We hate to break it to you but, in real life, nothing is ever just happy-happy lang. And that includes relationships, even friendships. Sure, our friends are the people we go to when we want to laugh and even when we want to cry. They’re also the people we run to when someone crosses us. But at some point, you will find yourself in the middle of a misunderstanding or argument with your best friend.
In settling fights with friends, people have different approaches. Some might argue that apologizing first solves the problem immediately, salvages the friendship, and saves both parties time and emotional resources. Others might stand firm and say that they don’t owe anyone any apologies because they did nothing wrong. So, who should really be saying sorry first?
When you find yourself in a fight with someone you care about, there are two main things to consider: the act in question and the apology.
We often take it for granted, but perhaps learning to understand what an apology is for and why we need it might help us decide whether or not we should be the first to offer it. An apology can be considered as an “act of honesty because we admit we did wrong.”
It’s not something you say just say for the sake of it. When your friend demands an apology, don’t give it “para lang matapos na.” Offer an apology because you acknowledge and recognize that your friend was hurt or offended by something you said or did.
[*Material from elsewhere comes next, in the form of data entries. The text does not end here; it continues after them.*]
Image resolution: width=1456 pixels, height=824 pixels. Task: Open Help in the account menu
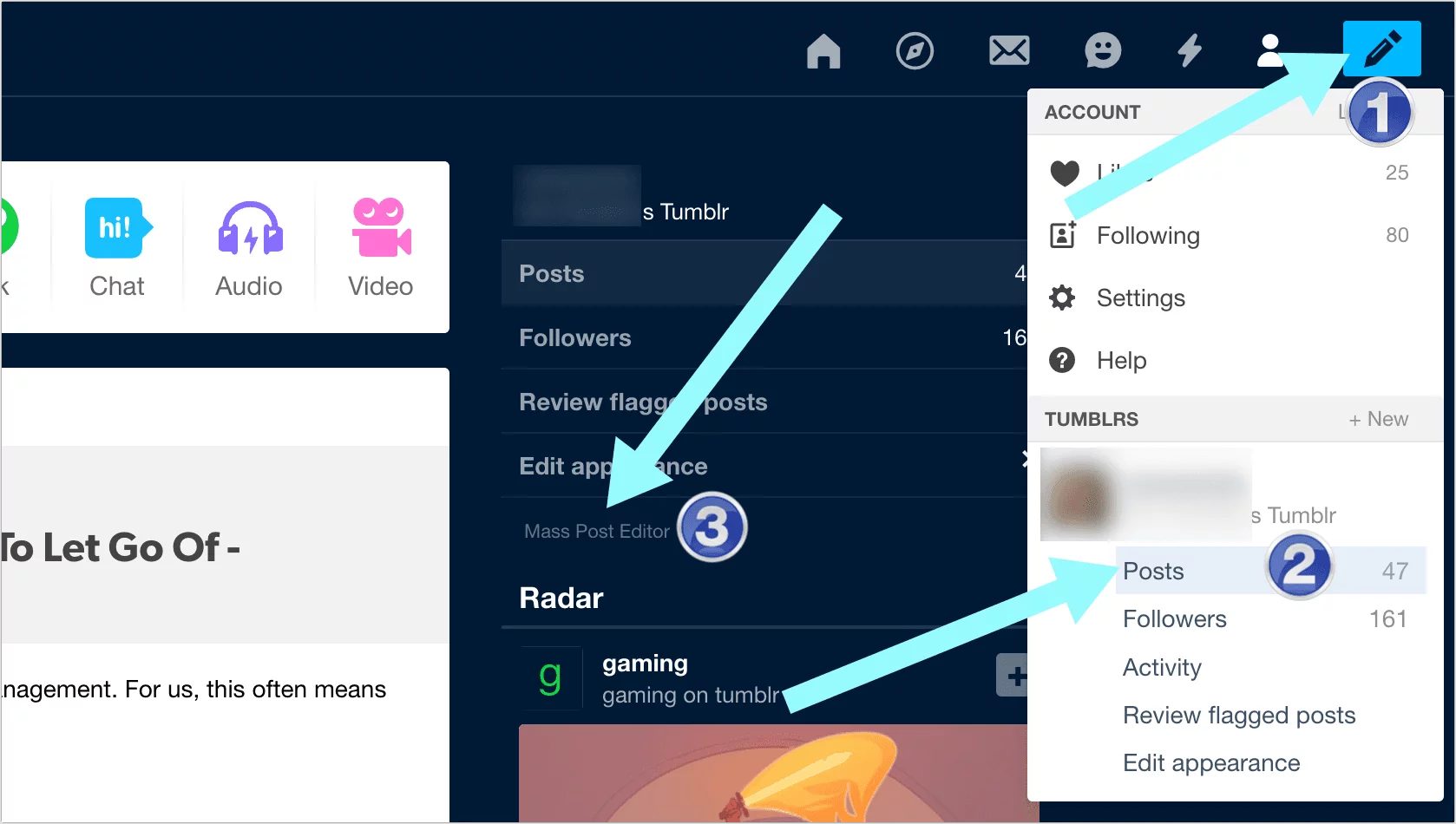click(x=1121, y=360)
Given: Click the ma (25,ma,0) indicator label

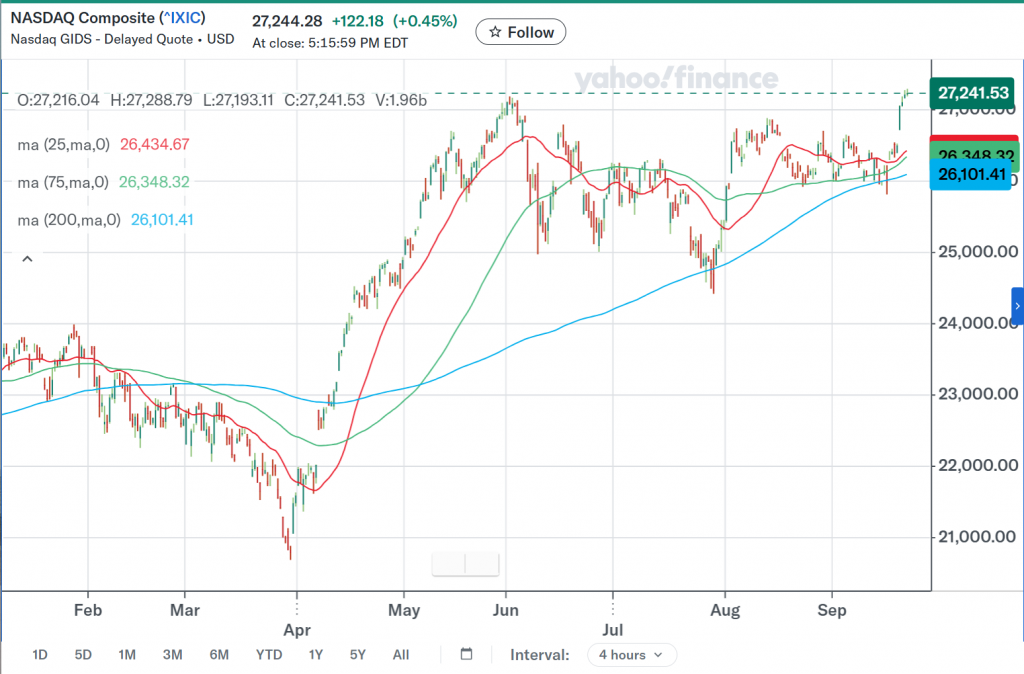Looking at the screenshot, I should pyautogui.click(x=63, y=144).

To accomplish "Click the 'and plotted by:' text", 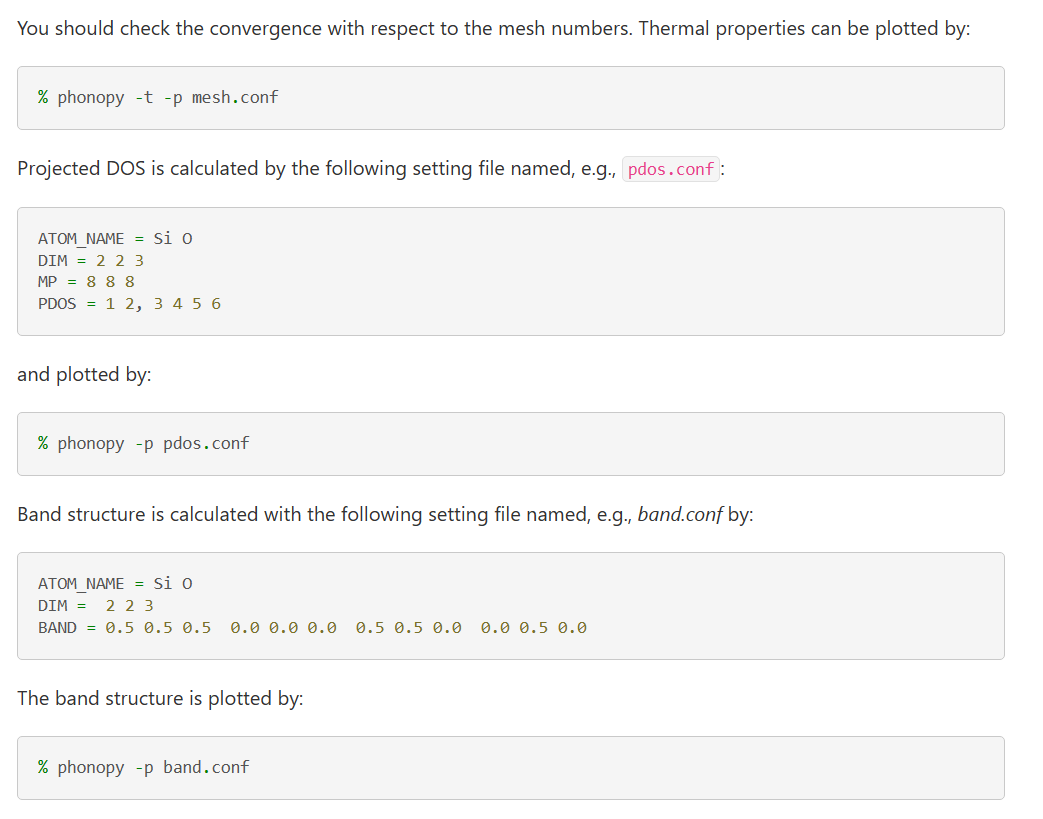I will click(84, 375).
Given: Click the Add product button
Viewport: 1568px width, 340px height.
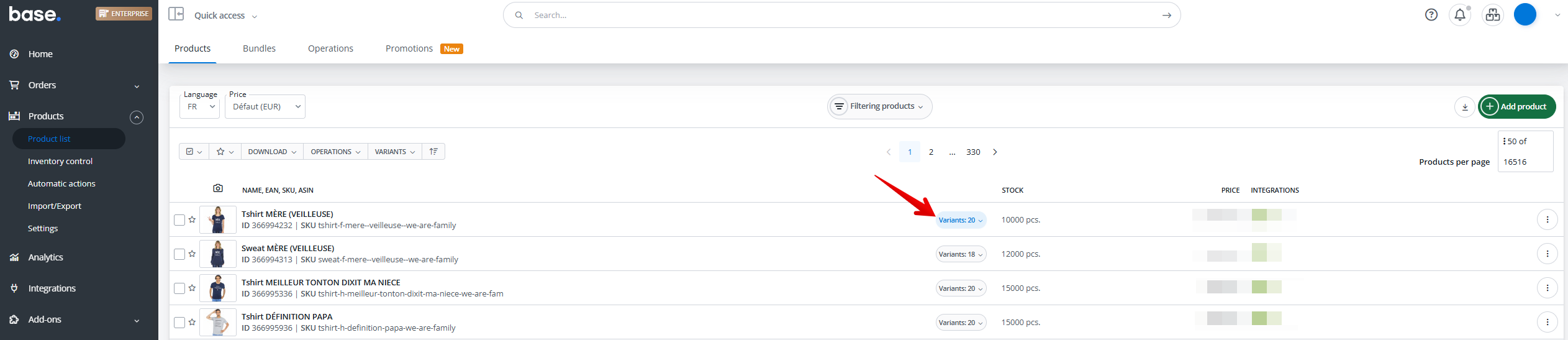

Saying sorry for the wrong reasons defeats the purpose of the apology and renders it insincere.
But then, you might ask, "What if I don't think I did anything wrong in the first place?" You might think that something as simple as borrowing your friend's pen without permission is harmless, and them getting mad at you for doing so seems petty. But that's just your side of the story. What if the pen was something significant and irreplaceable to your friend (perhaps, a gift from their late grandparent)? What's seemingly trivial for us may be significantly weighty for someone else.
Friendship fights are inevitable, no matter how little or big it may be. If you ever find yourself debating whether or not an apology should come from you first, try to keep these in mind.